Pour 2021, la stratégie de traitement sur orge garde le même cap qu’en 2020. Compte tenu des risques de résistance, Arvalis préconise d’associer et de diversifier les modes d’action. En effet, 100 % des analyses en 2020 montrent une résistance en forte hausse de l’helminthosporiose aux fongicides strobilurines (QoI). Pour les fongicides SDHI, la mutation provoquant une résistance est présente dans 80 % des échantillons et poursuit sa progression depuis 2018.

« En réponse, on doit s’efforcer d’alterner les molécules. En particulier, il faut associer les SDHI systématiquement à d’autres modes d’action (triazole, picolinamides, multisites) », souligne Claude Maumené, ingénieur chez Arvalis. Le chlorothalonil, fongicide multisites qui contrôlait bien la maladie, a été retiré du marché. D’autres associations doivent être utilisées. Dans le cas des variétés d’orge peu ou assez peu sensibles aux maladies, on peut en rester aux associations triazole + SDHI ou triazole + strobilurine. En revanche, en cas de forte pression d’helminthosporiose, il est préférable d’utiliser un mélange triple triazole + SDHI + strobilurine en T2, qui reste à réserver aux attaques graves.

Des OAD pour ajuster la protection

Des ajustements en cours de saison sont possibles grâce à des outils d’aide à la décision (OAD) comme le Fongiscope Orge. Deux modèles de risque relatifs à l’helminthosporiose et à la rhynchosporiose ont été élaborés par Arvalis pour aider au pilotage du T1 des orges. Selon le risque, ils indiquent s’il y a lieu ou non d’aller observer les parcelles aux stades 1 nœud et 2 nœuds. D’autres OAD sont accessibles. Syngenta propose Avizio, qui sera disponible sur l’orge d’hiver en 2021 avec une version mobile. Autre outil d’aide à la décision : Xarvio Field Manager de BASF permet de gérer les maladies de l’orge d’hiver du semis à la récolte.
La modulation du fongicide dans une parcelle hétérogène ouvre aussi une voie de meilleure gestion.
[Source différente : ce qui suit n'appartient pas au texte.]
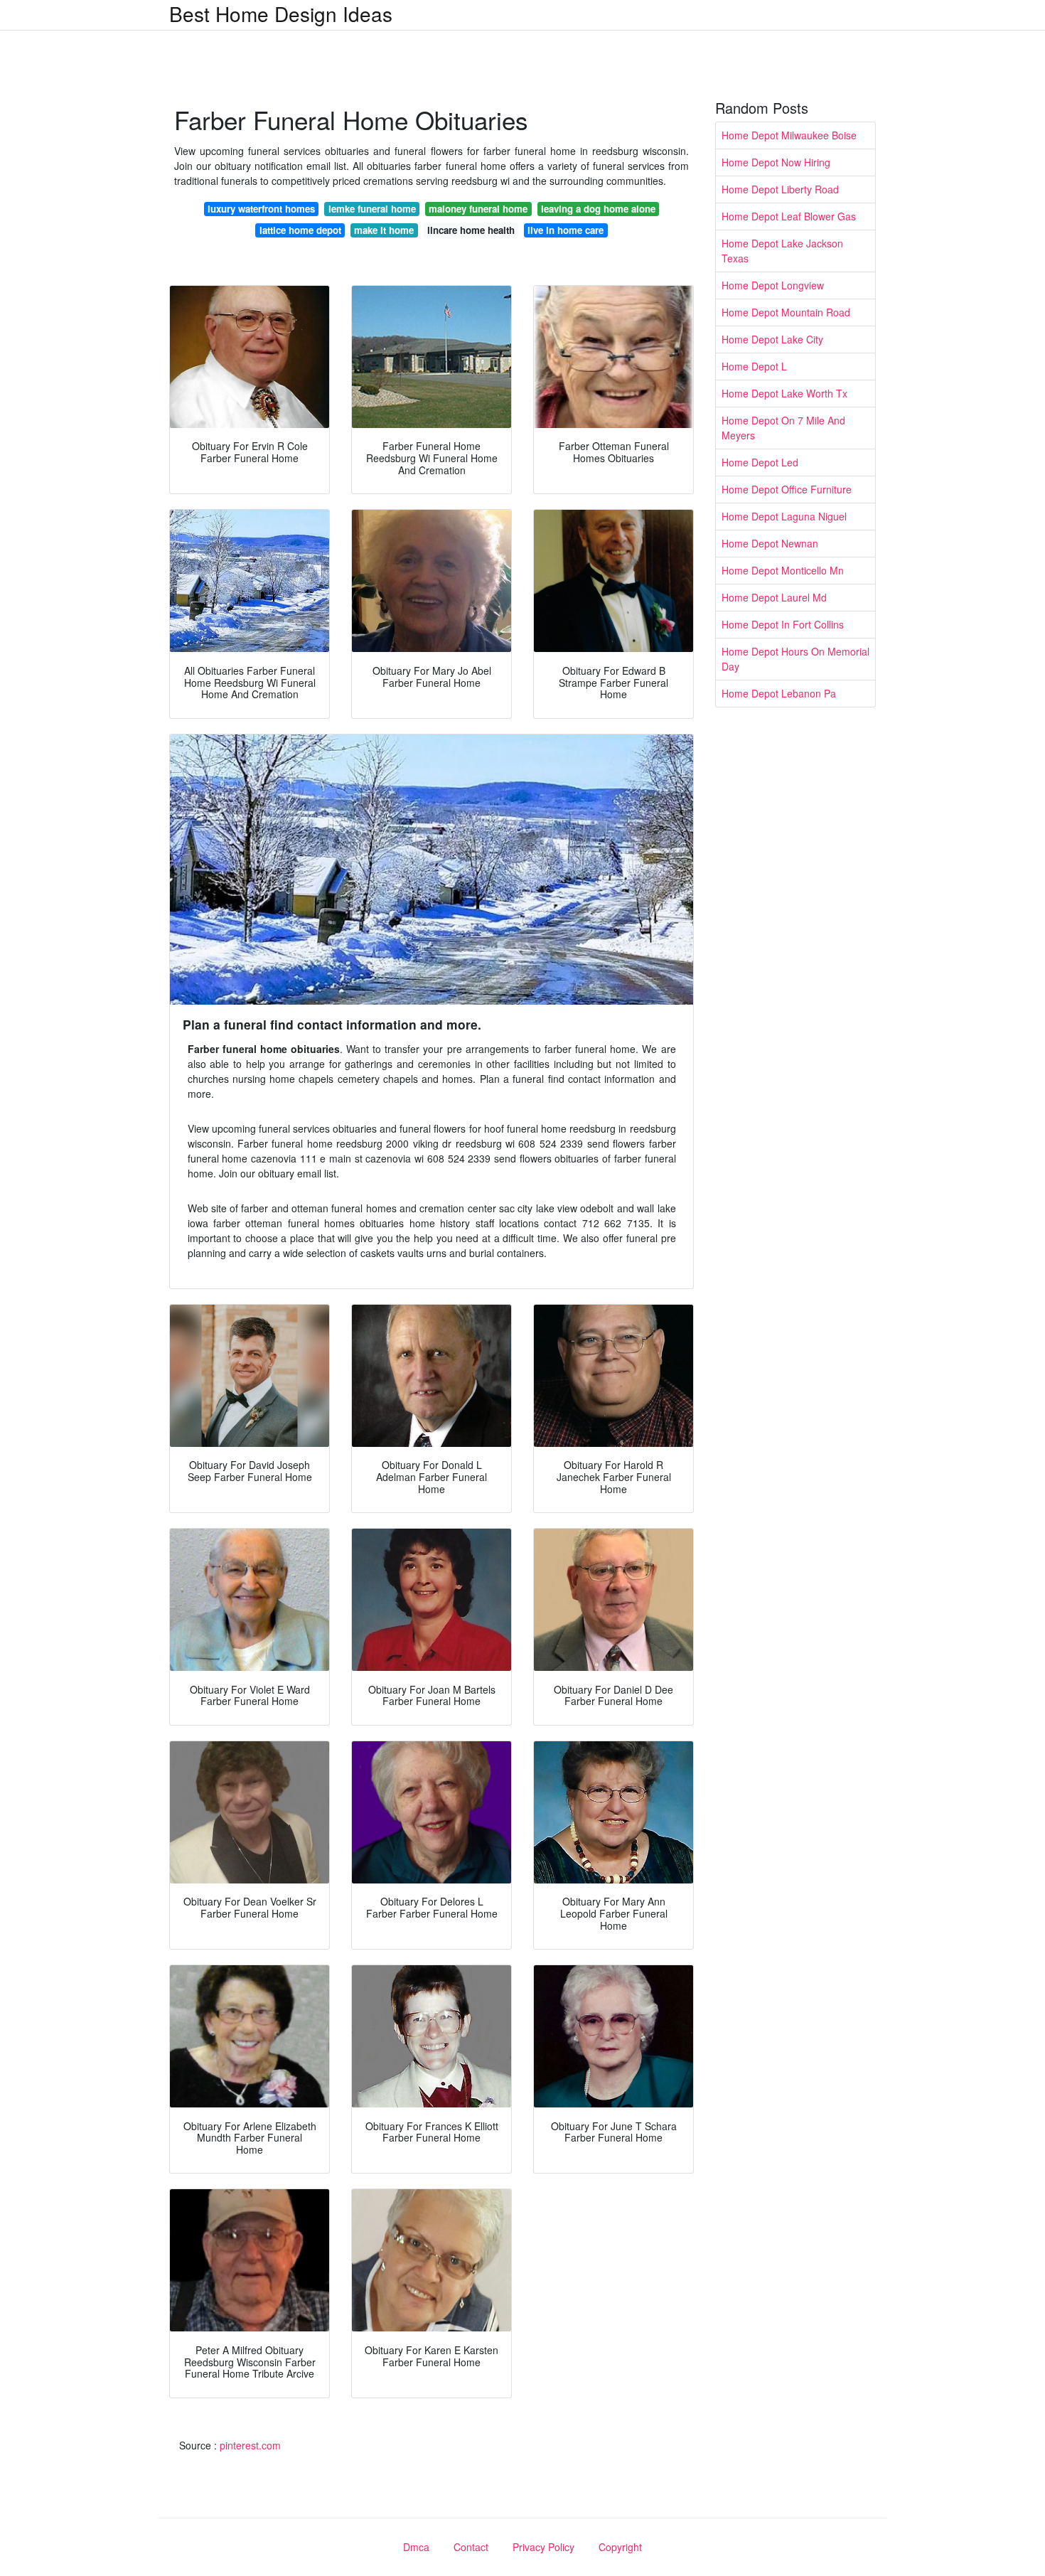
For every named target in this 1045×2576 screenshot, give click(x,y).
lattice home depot (300, 230)
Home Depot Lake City (772, 339)
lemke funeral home (372, 208)
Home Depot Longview (773, 285)
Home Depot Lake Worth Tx (784, 393)
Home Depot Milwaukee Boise (789, 135)
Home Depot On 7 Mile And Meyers (783, 427)
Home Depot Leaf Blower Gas (789, 216)
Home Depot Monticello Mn (783, 570)
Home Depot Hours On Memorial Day (795, 658)
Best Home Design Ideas (280, 13)
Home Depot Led (760, 462)
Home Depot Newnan (770, 543)
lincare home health (471, 230)
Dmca (416, 2547)
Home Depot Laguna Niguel (784, 516)
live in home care (565, 230)
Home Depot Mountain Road (786, 312)
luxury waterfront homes (261, 208)
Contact (471, 2547)
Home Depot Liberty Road (780, 189)
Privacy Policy (543, 2547)
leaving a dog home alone (598, 208)
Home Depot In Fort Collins (783, 624)
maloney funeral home (478, 208)
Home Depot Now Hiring (776, 162)
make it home (384, 230)
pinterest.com (250, 2445)
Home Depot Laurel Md (774, 597)
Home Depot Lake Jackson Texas (782, 250)
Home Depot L (754, 366)
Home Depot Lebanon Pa (779, 693)
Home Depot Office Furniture (787, 489)
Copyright (620, 2547)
Le système BeApi, appliqué dans le réseau coopératif d’agriculture de précision, livre des gains mesurables sur céréales. Il se base sur des diagnostics de sols fiables et géoréférencés, qui permettent de moduler précisément la dose fongicide. L’économie s’échelonne de 0,25 à 0,75 IFT en terres à faible potentiel et de 0 à 0,5 IFT dans les sols à fort potentiel. L’économie d’intrant se situe autour de 30 €/ha d’économies, avec des gains de rendement de plus de 50 €/ha. Au final, l’impact environnemental de la protection fongique peut être diminué de moitié, sans perte de compétitivité.